Protecting the Vulnerable
© North County Times
The infant bear cub.
Warning: dangerous video. Your heart may melt more than just a little watching the footage of a baby bear cub, rescued on a road in southern California and then taken to refuge at The Fund for Animals Wildlife Center in Ramona, Calif.
In the video, you’ll see not only a cub who is beyond adorable, but also more than just a little needy. She was born to bond with her mother, and she is unrelenting in her efforts to get closer to her surrogate human mother. Despite their own instincts to bring him close, the staff at our center are keeping some distance to avoid human habituation.
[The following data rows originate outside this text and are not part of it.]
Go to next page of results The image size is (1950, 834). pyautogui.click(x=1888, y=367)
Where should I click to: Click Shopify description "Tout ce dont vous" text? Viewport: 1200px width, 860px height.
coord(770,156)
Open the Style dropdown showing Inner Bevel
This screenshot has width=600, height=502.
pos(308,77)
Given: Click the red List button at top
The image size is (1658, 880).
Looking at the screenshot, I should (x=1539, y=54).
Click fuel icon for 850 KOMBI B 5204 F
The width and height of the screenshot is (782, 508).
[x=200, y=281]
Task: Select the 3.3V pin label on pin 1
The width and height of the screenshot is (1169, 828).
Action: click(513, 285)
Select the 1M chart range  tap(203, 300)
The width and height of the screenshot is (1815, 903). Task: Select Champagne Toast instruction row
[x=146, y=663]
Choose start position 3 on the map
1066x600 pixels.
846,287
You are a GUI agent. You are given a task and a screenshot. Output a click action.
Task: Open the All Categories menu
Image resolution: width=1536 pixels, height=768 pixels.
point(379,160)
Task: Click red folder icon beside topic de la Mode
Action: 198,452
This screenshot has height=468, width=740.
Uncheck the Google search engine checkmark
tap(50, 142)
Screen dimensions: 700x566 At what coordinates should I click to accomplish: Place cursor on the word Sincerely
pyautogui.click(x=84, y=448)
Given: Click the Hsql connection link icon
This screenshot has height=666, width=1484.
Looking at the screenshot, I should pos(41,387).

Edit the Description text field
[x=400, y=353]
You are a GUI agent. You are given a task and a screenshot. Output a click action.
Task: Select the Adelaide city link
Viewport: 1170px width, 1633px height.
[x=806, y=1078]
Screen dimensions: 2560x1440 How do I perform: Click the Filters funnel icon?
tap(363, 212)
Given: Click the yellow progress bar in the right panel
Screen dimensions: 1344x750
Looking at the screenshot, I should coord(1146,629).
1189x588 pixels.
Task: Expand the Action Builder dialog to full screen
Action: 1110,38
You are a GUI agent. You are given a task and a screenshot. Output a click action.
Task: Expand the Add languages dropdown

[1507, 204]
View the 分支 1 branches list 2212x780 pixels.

If the bear cub becomes too accustomed to people, that would make her release back into the wild—some months down the line when she can fend for herself—all but impossible.
© The HSUS/Marcus Gyger
A seal pup, photographed just days before the 2008 hunt.
She’s every bit as fetching as the baby seals in Canada, who have been featured on our website now for several weeks. These babies miss their mothers, too. It’s almost unthinkable that any decent person would harm any creature so vulnerable.
That’s the emerging consensus world opinion, and the sealing industry and its enablers are scrambling to defend and justify their conduct. Yesterday, the Premiers of Newfoundland and Nunavut proposed banning the use of clubs, or hakapiks, to kill seals. They are now in full panic mode over the European Environment Commissioner’s proposal to ban the import of seal skins from any hunt that is inhumane. They suggest just shooting the pups as an alternative, even though the loss rate is so high because the animals may be struck and lost in the water.
At the end of the day, the government officials are defending something that just does not pass the test of civilized comportment. It’s archaic and inhumane, and their vain attempts to put a nice sheen on their killing tools won’t sway the public.
Killing a helpless baby seal is an indefensible action, no matter the instrument of torment and death.